Category: Software Development
Tags: programming, software-development, object-oriented-programming, design-patterns, computer-science
Explanation
Polymorphism is the ability of a single interface, name, or operation to work across many different types. The word means many forms, and in programming it lets code written against a general abstraction operate correctly on any concrete type that satisfies that abstraction. Instead of writing separate code paths for every type, a program expresses behavior once in terms of a shared contract and lets each type supply its own implementation.
There are several distinct kinds of polymorphism. Subtype polymorphism, central to object-oriented programming, lets a value of a subclass be used wherever its superclass or interface is expected, with method calls dispatched to the actual runtime type. Parametric polymorphism, known as generics or templates, writes code that works uniformly over any type supplied as a parameter, such as a list that can hold elements of any type. Ad-hoc polymorphism, including function overloading and type classes, provides different implementations selected by the specific types of the arguments.
The value of polymorphism is that it decouples the code that uses a behavior from the code that implements it. New types can be added that conform to an existing interface without modifying the callers that depend on that interface, which supports extensibility and the open-closed principle. It reduces duplication, since one generic algorithm can serve many concrete types, and it makes systems easier to extend as requirements grow.

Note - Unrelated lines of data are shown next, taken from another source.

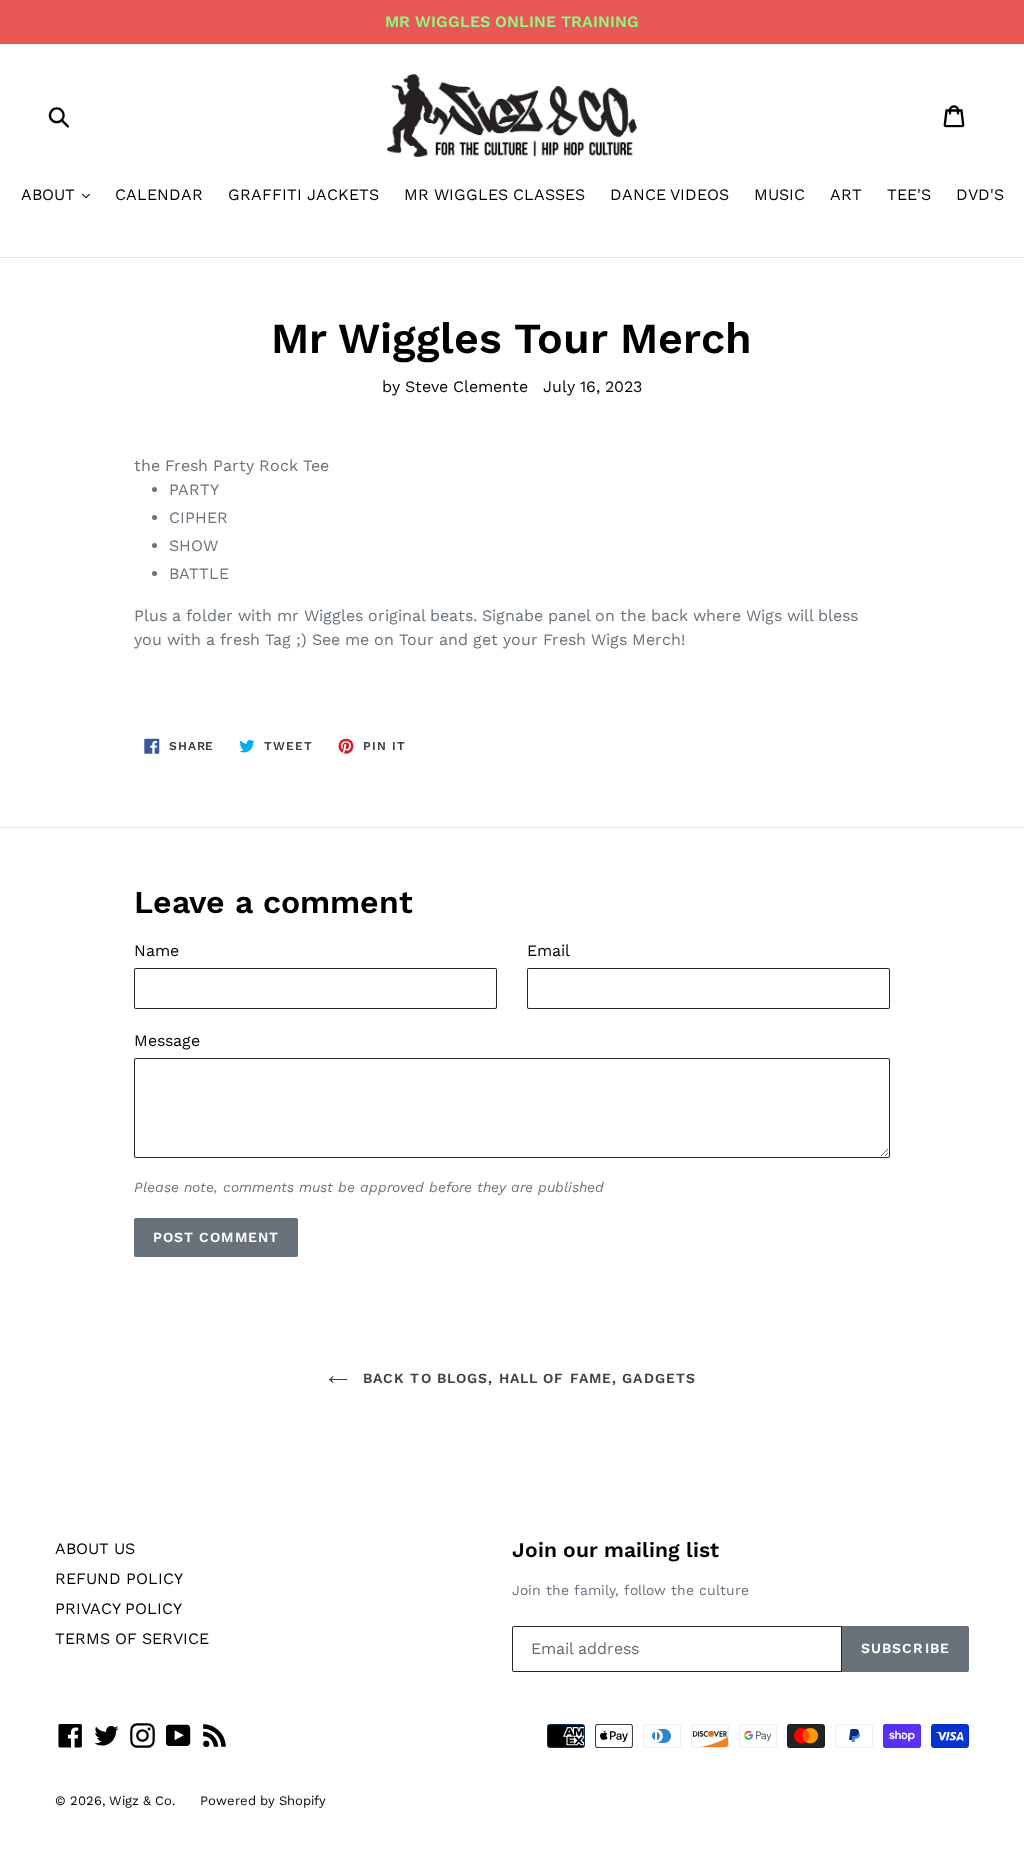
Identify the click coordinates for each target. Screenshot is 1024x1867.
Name (156, 950)
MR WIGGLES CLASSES (494, 194)
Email (548, 950)
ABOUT (50, 194)
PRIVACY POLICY (118, 1608)
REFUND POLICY (119, 1578)
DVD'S (980, 194)
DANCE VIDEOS (669, 194)
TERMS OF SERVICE (132, 1638)
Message (167, 1040)
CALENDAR (159, 194)
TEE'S (909, 194)
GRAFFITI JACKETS (303, 194)
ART (846, 194)
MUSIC (779, 194)
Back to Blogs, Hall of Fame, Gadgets (527, 1378)
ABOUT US (95, 1548)
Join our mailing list (615, 1549)
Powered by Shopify (263, 1800)
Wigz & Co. (142, 1800)
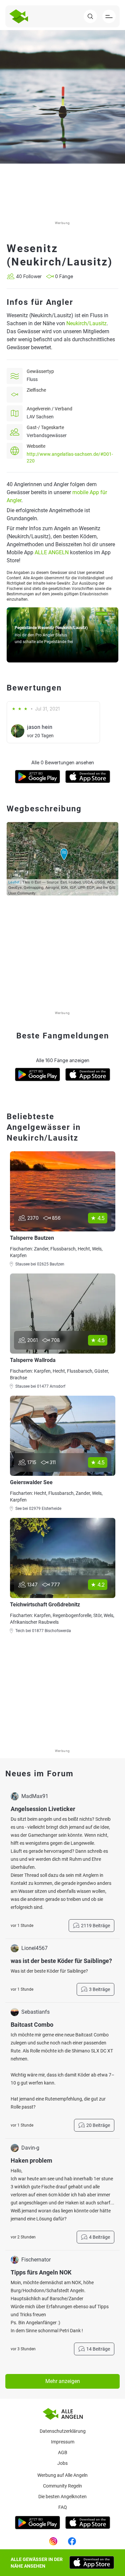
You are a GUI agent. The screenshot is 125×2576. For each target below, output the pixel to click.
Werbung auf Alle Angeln (62, 2475)
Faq (62, 2507)
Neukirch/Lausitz (86, 323)
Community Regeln (62, 2486)
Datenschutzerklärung (63, 2431)
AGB (62, 2452)
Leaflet (13, 881)
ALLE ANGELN (52, 552)
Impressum (62, 2441)
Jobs (62, 2463)
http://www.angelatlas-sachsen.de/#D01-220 (70, 457)
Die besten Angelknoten (62, 2496)
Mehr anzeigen (62, 2381)
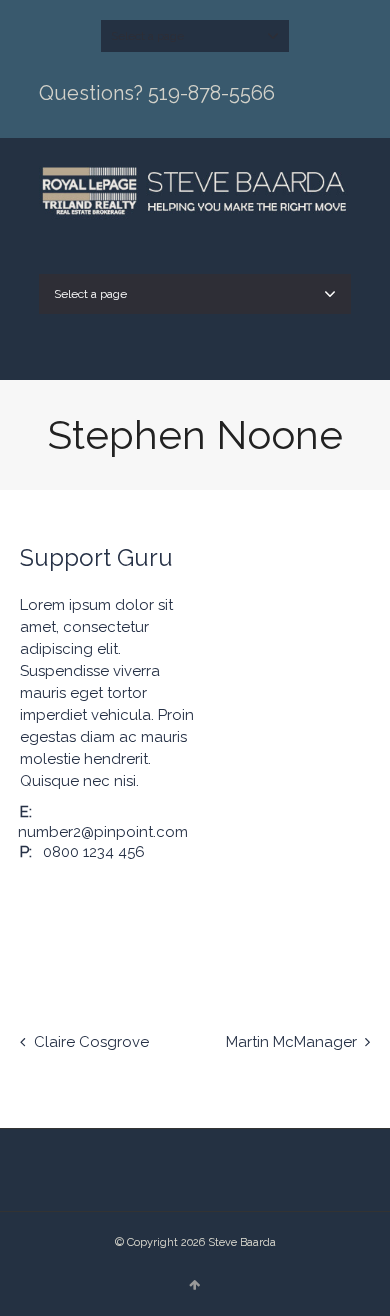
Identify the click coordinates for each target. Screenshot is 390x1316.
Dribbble (32, 923)
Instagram (177, 899)
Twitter (32, 899)
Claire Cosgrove (91, 1042)
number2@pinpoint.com (103, 832)
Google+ (119, 899)
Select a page (147, 36)
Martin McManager (291, 1042)
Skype (148, 899)
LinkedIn (90, 899)
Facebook (61, 899)
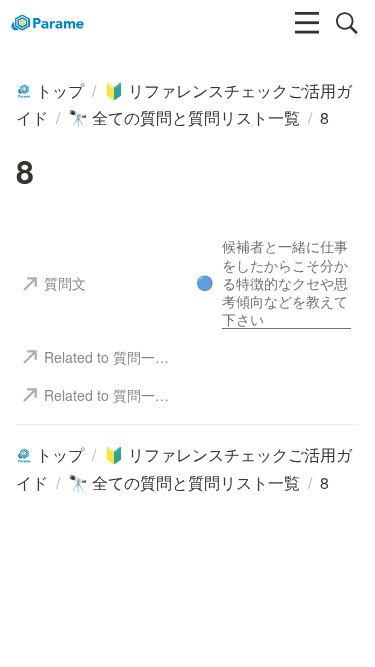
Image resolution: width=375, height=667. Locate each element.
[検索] (347, 23)
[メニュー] (307, 23)
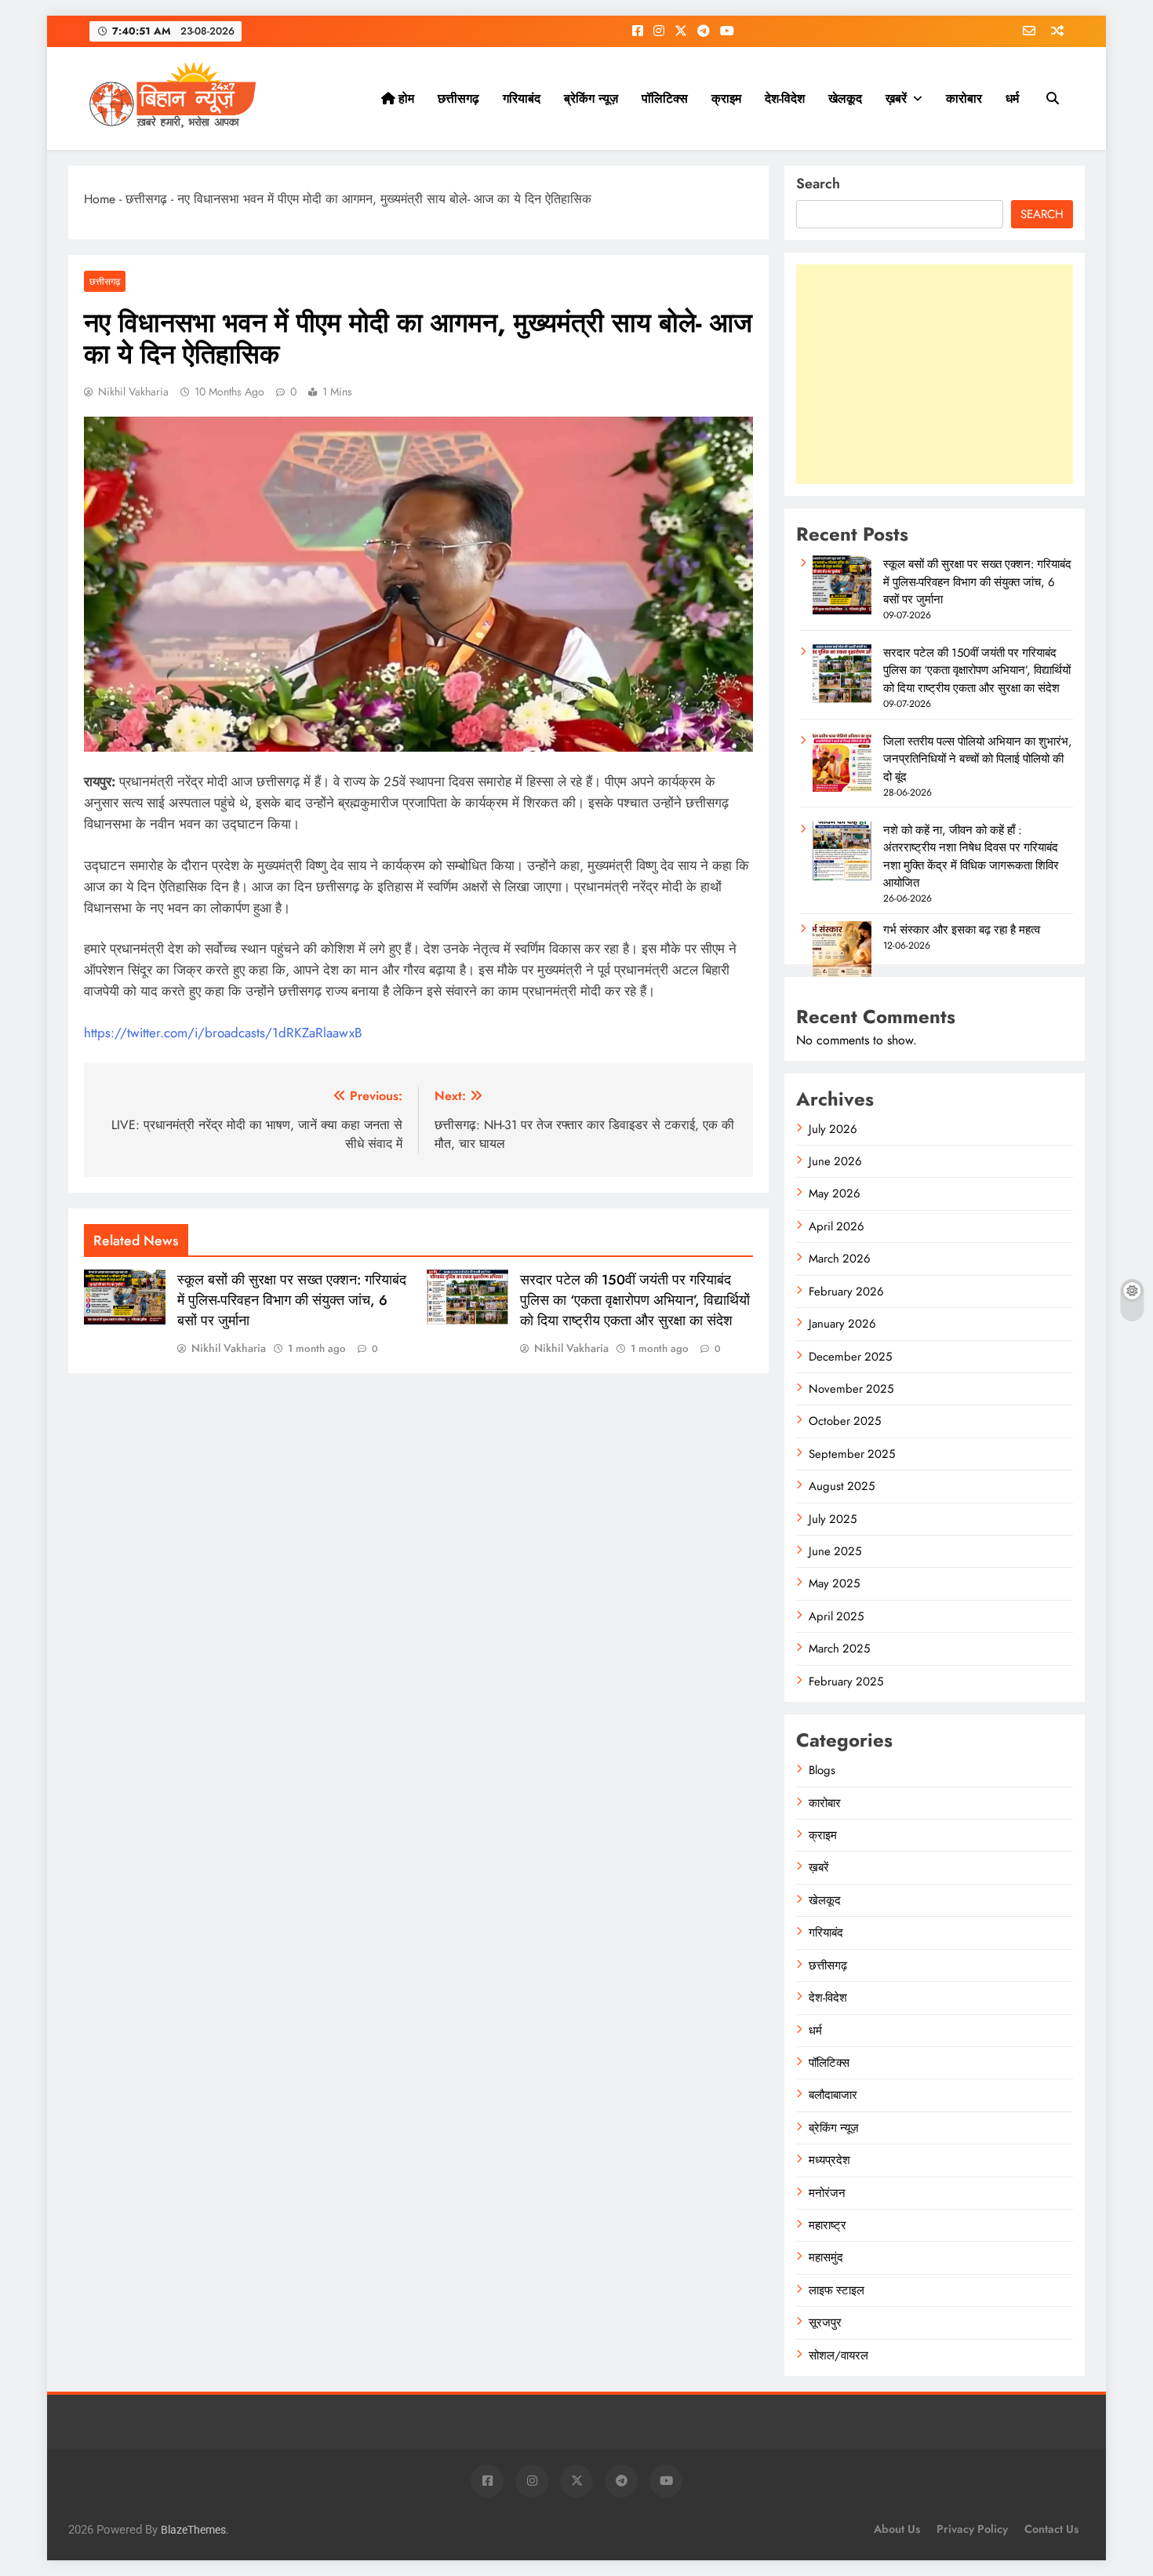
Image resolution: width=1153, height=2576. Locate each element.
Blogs (822, 1770)
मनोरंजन (827, 2193)
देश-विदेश (785, 98)
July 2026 (833, 1129)
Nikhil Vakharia (133, 391)
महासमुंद (826, 2257)
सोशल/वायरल (838, 2355)
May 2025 (834, 1583)
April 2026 (836, 1226)
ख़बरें (896, 98)
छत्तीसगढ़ (458, 98)
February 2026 (846, 1291)
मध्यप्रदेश (829, 2160)
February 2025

Polymorphism carries tradeoffs. Dynamic dispatch, used to resolve subtype behavior at runtime, adds a small performance cost and can obscure exactly which implementation runs for a given call, complicating debugging. Deep inheritance hierarchies built around subtype polymorphism can become rigid and hard to follow, which is why many designs favor composition and small interfaces. Generics can complicate type systems and error messages. Applied with restraint, polymorphism is one of the most powerful tools for writing flexible, reusable software.